TASK:
When the line with "NYPK Inc (190, 2294)" is found, repeat it and all lines that follow it exactly, stopping at the end of the listing.
++++++++++++++++++++
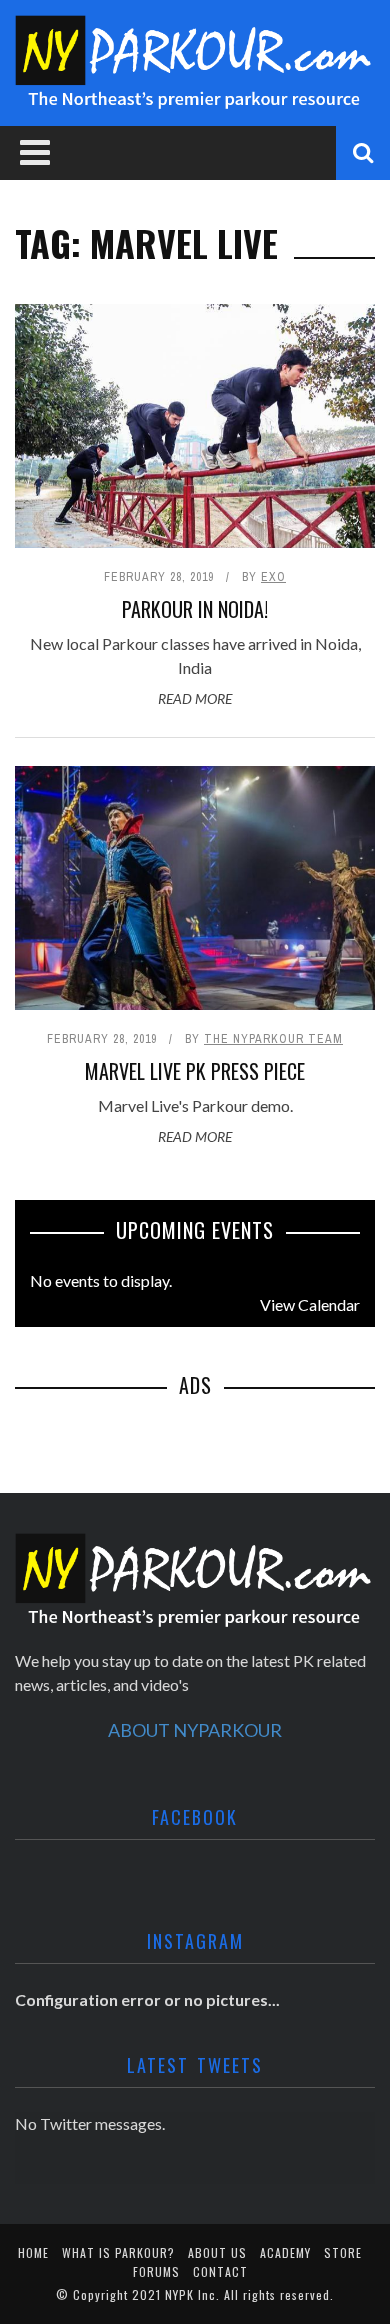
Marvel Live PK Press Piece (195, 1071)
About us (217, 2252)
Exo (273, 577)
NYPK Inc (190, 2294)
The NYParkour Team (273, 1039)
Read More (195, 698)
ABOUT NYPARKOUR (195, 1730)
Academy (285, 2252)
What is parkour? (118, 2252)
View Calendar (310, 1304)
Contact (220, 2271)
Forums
++++++++++++++++++++
THE COMPLETED TASK:
NYPK Inc (190, 2294)
The NYParkour Team (273, 1039)
Read More (195, 698)
ABOUT NYPARKOUR (195, 1730)
Academy (285, 2252)
What is parkour? (118, 2252)
View Calendar (310, 1304)
Contact (220, 2271)
Forums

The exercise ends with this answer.